begin Dataset

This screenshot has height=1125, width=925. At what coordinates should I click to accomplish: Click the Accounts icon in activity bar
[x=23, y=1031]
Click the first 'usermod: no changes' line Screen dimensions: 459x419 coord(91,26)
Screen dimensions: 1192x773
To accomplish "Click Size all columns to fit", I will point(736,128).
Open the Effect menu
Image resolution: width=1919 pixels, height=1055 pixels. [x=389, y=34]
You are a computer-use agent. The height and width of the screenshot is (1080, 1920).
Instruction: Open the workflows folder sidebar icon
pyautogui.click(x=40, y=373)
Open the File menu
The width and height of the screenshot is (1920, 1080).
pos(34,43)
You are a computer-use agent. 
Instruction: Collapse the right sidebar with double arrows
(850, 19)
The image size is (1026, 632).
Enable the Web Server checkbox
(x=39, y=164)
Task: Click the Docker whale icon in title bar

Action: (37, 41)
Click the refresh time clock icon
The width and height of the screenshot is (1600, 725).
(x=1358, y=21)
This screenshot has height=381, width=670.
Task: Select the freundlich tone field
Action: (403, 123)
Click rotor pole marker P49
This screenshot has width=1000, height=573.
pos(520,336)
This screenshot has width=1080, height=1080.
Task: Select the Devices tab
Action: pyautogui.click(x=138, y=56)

end Dataset

▶ [Aim]: Put all of the items above into a numbered list, leaving out any blank lines.

▶ [Response to the exercise]:
1. This screenshot has height=1125, width=925. At what coordinates should I click to accomplish: Click the Accounts icon in activity bar
2. [x=23, y=1031]
3. Click the first 'usermod: no changes' line Screen dimensions: 459x419 coord(91,26)
4. Screen dimensions: 1192x773
5. To accomplish "Click Size all columns to fit", I will point(736,128).
6. Open the Effect menu
7. Image resolution: width=1919 pixels, height=1055 pixels. [x=389, y=34]
8. You are a computer-use agent. The height and width of the screenshot is (1080, 1920).
9. Instruction: Open the workflows folder sidebar icon
10. pyautogui.click(x=40, y=373)
11. Open the File menu
12. The width and height of the screenshot is (1920, 1080).
13. pos(34,43)
14. You are a computer-use agent. 
15. Instruction: Collapse the right sidebar with double arrows
16. (850, 19)
17. The image size is (1026, 632).
18. Enable the Web Server checkbox
19. (x=39, y=164)
20. Task: Click the Docker whale icon in title bar
21. Action: (37, 41)
22. Click the refresh time clock icon
23. The width and height of the screenshot is (1600, 725).
24. (x=1358, y=21)
25. This screenshot has height=381, width=670.
26. Task: Select the freundlich tone field
27. Action: (403, 123)
28. Click rotor pole marker P49
29. This screenshot has width=1000, height=573.
30. pos(520,336)
31. This screenshot has width=1080, height=1080.
32. Task: Select the Devices tab
33. Action: pyautogui.click(x=138, y=56)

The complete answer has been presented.